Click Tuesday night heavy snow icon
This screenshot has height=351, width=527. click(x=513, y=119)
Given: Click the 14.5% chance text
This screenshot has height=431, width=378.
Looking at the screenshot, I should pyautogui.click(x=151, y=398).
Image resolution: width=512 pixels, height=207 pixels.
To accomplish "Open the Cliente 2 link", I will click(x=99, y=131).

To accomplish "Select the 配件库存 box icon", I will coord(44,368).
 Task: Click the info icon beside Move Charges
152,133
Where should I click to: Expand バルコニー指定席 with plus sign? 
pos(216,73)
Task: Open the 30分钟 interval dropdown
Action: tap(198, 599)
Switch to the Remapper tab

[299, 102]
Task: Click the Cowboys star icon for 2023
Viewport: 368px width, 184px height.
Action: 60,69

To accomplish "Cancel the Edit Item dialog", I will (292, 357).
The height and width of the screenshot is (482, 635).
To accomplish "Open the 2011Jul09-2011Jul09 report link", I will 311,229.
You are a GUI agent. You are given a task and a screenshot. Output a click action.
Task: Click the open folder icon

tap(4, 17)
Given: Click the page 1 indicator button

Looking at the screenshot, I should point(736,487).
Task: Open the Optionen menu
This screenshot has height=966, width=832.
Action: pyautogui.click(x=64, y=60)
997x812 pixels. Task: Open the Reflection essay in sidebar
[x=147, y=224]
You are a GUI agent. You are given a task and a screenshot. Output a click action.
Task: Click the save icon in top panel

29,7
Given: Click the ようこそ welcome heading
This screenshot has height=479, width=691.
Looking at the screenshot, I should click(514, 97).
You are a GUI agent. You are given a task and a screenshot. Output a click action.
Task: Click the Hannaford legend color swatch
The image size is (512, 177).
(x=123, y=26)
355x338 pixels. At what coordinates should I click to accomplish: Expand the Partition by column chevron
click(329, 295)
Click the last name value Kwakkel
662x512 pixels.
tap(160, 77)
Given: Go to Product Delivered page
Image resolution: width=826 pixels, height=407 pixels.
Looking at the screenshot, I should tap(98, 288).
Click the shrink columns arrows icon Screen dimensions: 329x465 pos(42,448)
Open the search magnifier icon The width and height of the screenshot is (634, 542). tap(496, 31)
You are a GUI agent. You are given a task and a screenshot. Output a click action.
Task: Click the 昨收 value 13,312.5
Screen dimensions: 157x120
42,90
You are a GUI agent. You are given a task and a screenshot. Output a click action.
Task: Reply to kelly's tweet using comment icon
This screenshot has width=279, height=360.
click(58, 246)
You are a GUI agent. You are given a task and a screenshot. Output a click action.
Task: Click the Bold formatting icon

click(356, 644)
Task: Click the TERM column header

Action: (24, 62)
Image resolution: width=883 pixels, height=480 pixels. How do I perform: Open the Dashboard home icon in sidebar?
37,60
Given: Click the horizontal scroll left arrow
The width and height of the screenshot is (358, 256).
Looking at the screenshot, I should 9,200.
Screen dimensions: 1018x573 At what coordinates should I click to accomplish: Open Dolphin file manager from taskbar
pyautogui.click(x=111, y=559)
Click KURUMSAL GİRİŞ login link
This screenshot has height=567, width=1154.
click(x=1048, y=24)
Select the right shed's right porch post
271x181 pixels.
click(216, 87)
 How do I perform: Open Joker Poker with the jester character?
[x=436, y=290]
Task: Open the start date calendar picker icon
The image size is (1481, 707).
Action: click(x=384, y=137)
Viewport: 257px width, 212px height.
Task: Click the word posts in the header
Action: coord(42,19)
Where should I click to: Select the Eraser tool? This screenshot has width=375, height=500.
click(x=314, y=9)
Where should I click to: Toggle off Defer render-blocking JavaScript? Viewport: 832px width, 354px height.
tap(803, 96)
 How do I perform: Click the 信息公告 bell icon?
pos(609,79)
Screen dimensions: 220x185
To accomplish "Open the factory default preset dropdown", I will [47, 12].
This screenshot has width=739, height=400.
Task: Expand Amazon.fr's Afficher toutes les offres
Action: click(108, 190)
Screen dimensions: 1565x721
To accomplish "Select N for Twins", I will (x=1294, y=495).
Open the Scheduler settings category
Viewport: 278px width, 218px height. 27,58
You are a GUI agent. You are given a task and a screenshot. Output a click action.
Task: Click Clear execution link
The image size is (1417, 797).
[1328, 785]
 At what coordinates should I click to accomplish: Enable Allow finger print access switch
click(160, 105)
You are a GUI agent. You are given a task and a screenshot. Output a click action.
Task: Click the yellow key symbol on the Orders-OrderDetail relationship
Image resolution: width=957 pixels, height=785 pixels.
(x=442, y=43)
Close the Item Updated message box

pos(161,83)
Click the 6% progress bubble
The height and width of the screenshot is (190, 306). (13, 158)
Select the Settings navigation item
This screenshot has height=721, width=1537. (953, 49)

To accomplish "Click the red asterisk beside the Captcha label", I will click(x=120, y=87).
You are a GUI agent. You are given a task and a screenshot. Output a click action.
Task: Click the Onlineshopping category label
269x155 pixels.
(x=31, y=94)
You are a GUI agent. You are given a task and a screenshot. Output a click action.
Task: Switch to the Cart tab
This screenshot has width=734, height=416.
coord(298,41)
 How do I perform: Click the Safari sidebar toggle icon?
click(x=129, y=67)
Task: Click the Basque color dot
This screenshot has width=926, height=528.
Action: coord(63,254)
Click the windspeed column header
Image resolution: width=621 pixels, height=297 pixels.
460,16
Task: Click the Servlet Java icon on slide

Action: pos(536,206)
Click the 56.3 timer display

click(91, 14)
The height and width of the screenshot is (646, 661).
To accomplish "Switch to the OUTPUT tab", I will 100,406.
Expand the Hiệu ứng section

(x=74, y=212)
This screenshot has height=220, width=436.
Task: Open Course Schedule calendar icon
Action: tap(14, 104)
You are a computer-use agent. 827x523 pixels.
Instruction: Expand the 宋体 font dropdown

==========

Restate the entries above word for word.

Click Tuesday night heavy snow icon
This screenshot has height=351, width=527. click(x=513, y=119)
Given: Click the 14.5% chance text
This screenshot has height=431, width=378.
Looking at the screenshot, I should pyautogui.click(x=151, y=398).
Image resolution: width=512 pixels, height=207 pixels.
To accomplish "Open the Cliente 2 link", I will click(x=99, y=131).

To accomplish "Select the 配件库存 box icon", I will coord(44,368).
 Task: Click the info icon beside Move Charges
152,133
Where should I click to: Expand バルコニー指定席 with plus sign? 
pos(216,73)
Task: Open the 30分钟 interval dropdown
Action: tap(198, 599)
Switch to the Remapper tab

[299, 102]
Task: Click the Cowboys star icon for 2023
Viewport: 368px width, 184px height.
Action: 60,69

To accomplish "Cancel the Edit Item dialog", I will (292, 357).
The height and width of the screenshot is (482, 635).
To accomplish "Open the 2011Jul09-2011Jul09 report link", I will 311,229.
You are a GUI agent. You are given a task and a screenshot. Output a click action.
Task: Click the open folder icon

tap(4, 17)
Given: Click the page 1 indicator button

Looking at the screenshot, I should point(736,487).
Task: Open the Optionen menu
This screenshot has height=966, width=832.
Action: pyautogui.click(x=64, y=60)
997x812 pixels. Task: Open the Reflection essay in sidebar
[x=147, y=224]
You are a GUI agent. You are given a task and a screenshot. Output a click action.
Task: Click the save icon in top panel

29,7
Given: Click the ようこそ welcome heading
This screenshot has height=479, width=691.
Looking at the screenshot, I should click(514, 97).
You are a GUI agent. You are given a task and a screenshot. Output a click action.
Task: Click the Hannaford legend color swatch
The image size is (512, 177).
(x=123, y=26)
355x338 pixels. At what coordinates should I click to accomplish: Expand the Partition by column chevron
click(329, 295)
Click the last name value Kwakkel
662x512 pixels.
tap(160, 77)
Given: Go to Product Delivered page
Image resolution: width=826 pixels, height=407 pixels.
Looking at the screenshot, I should tap(98, 288).
Click the shrink columns arrows icon Screen dimensions: 329x465 pos(42,448)
Open the search magnifier icon The width and height of the screenshot is (634, 542). tap(496, 31)
You are a GUI agent. You are given a task and a screenshot. Output a click action.
Task: Click the 昨收 value 13,312.5
Screen dimensions: 157x120
42,90
You are a GUI agent. You are given a task and a screenshot. Output a click action.
Task: Reply to kelly's tweet using comment icon
This screenshot has width=279, height=360.
click(58, 246)
You are a GUI agent. You are given a task and a screenshot. Output a click action.
Task: Click the Bold formatting icon

click(356, 644)
Task: Click the TERM column header

Action: (24, 62)
Image resolution: width=883 pixels, height=480 pixels. How do I perform: Open the Dashboard home icon in sidebar?
37,60
Given: Click the horizontal scroll left arrow
The width and height of the screenshot is (358, 256).
Looking at the screenshot, I should 9,200.
Screen dimensions: 1018x573 At what coordinates should I click to accomplish: Open Dolphin file manager from taskbar
pyautogui.click(x=111, y=559)
Click KURUMSAL GİRİŞ login link
This screenshot has height=567, width=1154.
click(x=1048, y=24)
Select the right shed's right porch post
271x181 pixels.
click(216, 87)
 How do I perform: Open Joker Poker with the jester character?
[x=436, y=290]
Task: Open the start date calendar picker icon
The image size is (1481, 707).
Action: click(x=384, y=137)
Viewport: 257px width, 212px height.
Task: Click the word posts in the header
Action: coord(42,19)
Where should I click to: Select the Eraser tool? This screenshot has width=375, height=500.
click(x=314, y=9)
Where should I click to: Toggle off Defer render-blocking JavaScript? Viewport: 832px width, 354px height.
tap(803, 96)
 How do I perform: Click the 信息公告 bell icon?
pos(609,79)
Screen dimensions: 220x185
To accomplish "Open the factory default preset dropdown", I will [47, 12].
This screenshot has width=739, height=400.
Task: Expand Amazon.fr's Afficher toutes les offres
Action: click(108, 190)
Screen dimensions: 1565x721
To accomplish "Select N for Twins", I will (x=1294, y=495).
Open the Scheduler settings category
Viewport: 278px width, 218px height. 27,58
You are a GUI agent. You are given a task and a screenshot. Output a click action.
Task: Click Clear execution link
The image size is (1417, 797).
[1328, 785]
 At what coordinates should I click to accomplish: Enable Allow finger print access switch
click(160, 105)
You are a GUI agent. You are given a task and a screenshot. Output a click action.
Task: Click the yellow key symbol on the Orders-OrderDetail relationship
Image resolution: width=957 pixels, height=785 pixels.
(x=442, y=43)
Close the Item Updated message box

pos(161,83)
Click the 6% progress bubble
The height and width of the screenshot is (190, 306). (13, 158)
Select the Settings navigation item
This screenshot has height=721, width=1537. (953, 49)

To accomplish "Click the red asterisk beside the Captcha label", I will click(x=120, y=87).
You are a GUI agent. You are given a task and a screenshot. Output a click action.
Task: Click the Onlineshopping category label
269x155 pixels.
(x=31, y=94)
You are a GUI agent. You are given a task and a screenshot. Output a click action.
Task: Switch to the Cart tab
This screenshot has width=734, height=416.
coord(298,41)
 How do I perform: Click the Safari sidebar toggle icon?
click(x=129, y=67)
Task: Click the Basque color dot
This screenshot has width=926, height=528.
Action: coord(63,254)
Click the windspeed column header
Image resolution: width=621 pixels, height=297 pixels.
460,16
Task: Click the Servlet Java icon on slide

Action: pos(536,206)
Click the 56.3 timer display

click(91, 14)
The height and width of the screenshot is (646, 661).
To accomplish "Switch to the OUTPUT tab", I will 100,406.
Expand the Hiệu ứng section

(x=74, y=212)
This screenshot has height=220, width=436.
Task: Open Course Schedule calendar icon
Action: tap(14, 104)
You are a computer-use agent. 827x523 pixels.
Instruction: Expand the 宋体 font dropdown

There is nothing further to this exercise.